Au cours de cet été, nous voici au bord du lac de Galilée, avec l’Evangile selon St Jean. Pendant 5 dimanches, nous lisons et méditons ce long chapitre 6, la multiplication des pains au bord du lac et le discours du pain de vie dans la synagogue de Capharnaüm.
Voici Jésus au milieu des disciples, rattrapée par une foule nombreuse qui le suit et attend de lui des prodiges, en particulier des miracles. Voici Jésus qui semble être maître d’une situation un peu dramatique sur le plan de la logistique des pèlerinages. Pensez-donc : ils sont près de 5.000 hommes, sans compter les femmes et les enfants et ils n’ont rien à manger pour le soir, si ce n’est 5 pains d’orge et 2 poissons. Il est maître de la situation parce qu’il savait ce qu’il allait faire. Et le miracle le voici : il nourrit et il en reste. Déjà le prophète Elisée avait nourrit 100 personnes avec 20 pains d’orge, et il en était resté. Miracle important sur l’on sait qu’un pain, ce n’est jamais qu’une galette cuite sur des pierres chaudes. Ce n’est pas le gros pain d’une livre de nos boulangeries.
« On mangera et il en restera » prophétise Elisée, et c’est bien ce qui se réalisera. On mangera et il en restera. Et c’est bien ce qui se réalise à nouveau sur les bords du lac, pour cette foule qui ne lâche plus le Maître. Il les a enseigné, il fait des guérisons, il a même chassé des démons. Voici qu’il les nourrit.
On mangera et il en restera. Voilà qui dévoile quelque chose de la pédagogie de Dieu à l’égard de l’humanité. Il pourrait se contenter de nourrir une foule, cela suffirait. Mais en plus de ce miracle, il ajoute celui de la surabondance. Dieu ne compte pas. Dieu ne donne pas chichement. Dieu est large, magnanime. Le Seigneur l’enseigne lui-même : « Donnez, il vous sera donné : une mesure bonne, bien tassée, secouée, débordante on donnera dans votre tablier. Car la mesure par laquelle vous mesurez, il sera mesuré en retour pour vous » (Lc 6, 38). Il l’enseigne et il le fait lui-même. Il est le Maître de l’impossible, de l’excès, du débordement.

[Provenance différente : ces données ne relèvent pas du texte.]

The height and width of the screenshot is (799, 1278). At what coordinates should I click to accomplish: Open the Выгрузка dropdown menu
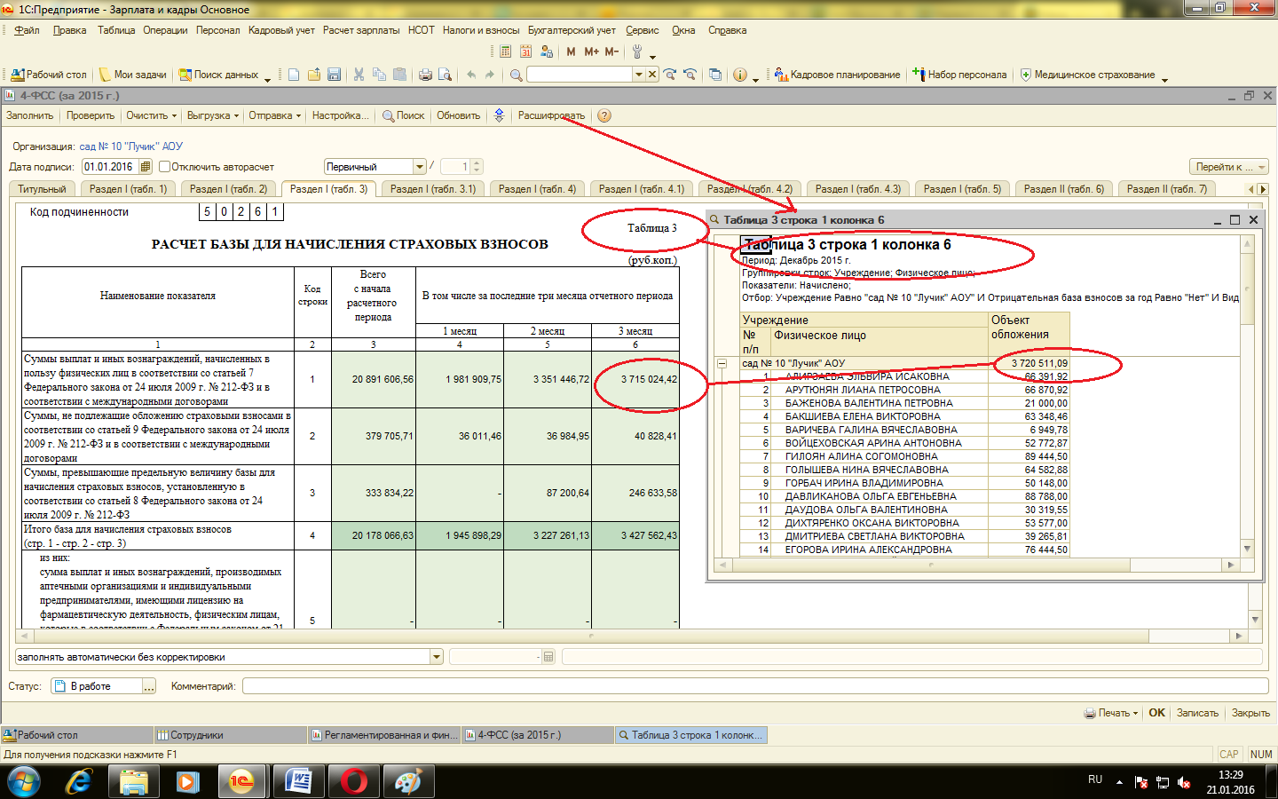tap(213, 115)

Il aurait pu créer le monde. De son point de vue, cela nous aurait suffit. Il aurait pu donner restaurer la Création par le don de la Loi. Cela nous aurait suffit. Il aurait pu permettre l’Incarnation de son Fils, cela nous aurait suffit. Il aurait pu permettre la mort et la mise au tombeau de son Fils, cela nous aurait suffit. Il aurait pu le ressusciter pour l’élever à sa droite, cela nous aurait suffit. Mais il a voulu que nous soyons associer à cette amour débordant. Voilà l’immense cohérence de l’amour débordant de Dieu. Voilà ce mouvement inouï de Dieu qui nous sauve et nous libère. Voilà cet amour fou dont nous sommes bénéficiaires en le recevant à mains ouvertes.
Et où le recevons nous à main ouvertes, sinon dans ce pain partagé et multiplié. Vous avez peut-être remarqué que Jésus nourrit cette foule en prenant le pain, rendant grâce et le donnant. Geste eucharistique avant l’heure. Geste qui annonce le geste débordant d’amour du Fils qui se donne en nourriture. On a beau le consommer, il reste principe actif de vie en nous. On en mangera et il restera. Depuis 2000 ans, la consommation de l’Eucharistie vient en nous produire ses fruits de grâce. Sans cesse, cette nourriture, ce pauvre pain d’orge est multiplié par les paroles eucharistiques. Il est distribué. Il est consommé dans ce beau geste du partage et de la communion. Et il en reste, parce qu’il ne cesse de grandir en nous. Il n’a de cesse de nous communiquer sa vie et sa grâce.
En Galilée, c’était la Pâque, c’était le printemps pour l’amour débordant de Dieu. L’été, le sommet, ça a été ce mystère pascal où s’est réalisé tout ce qui était en germe jusqu’alors. Mais, à la différence des saisons et du cycle du soleil, il n’y a ni automne, ni hiver. Par l’eucharistie, c’est l’éternel été de Dieu, l’éternel été du Christ, le pain qui est mangé et qui reste, qui demeure, pour que nous demeurerions en lui et par lui.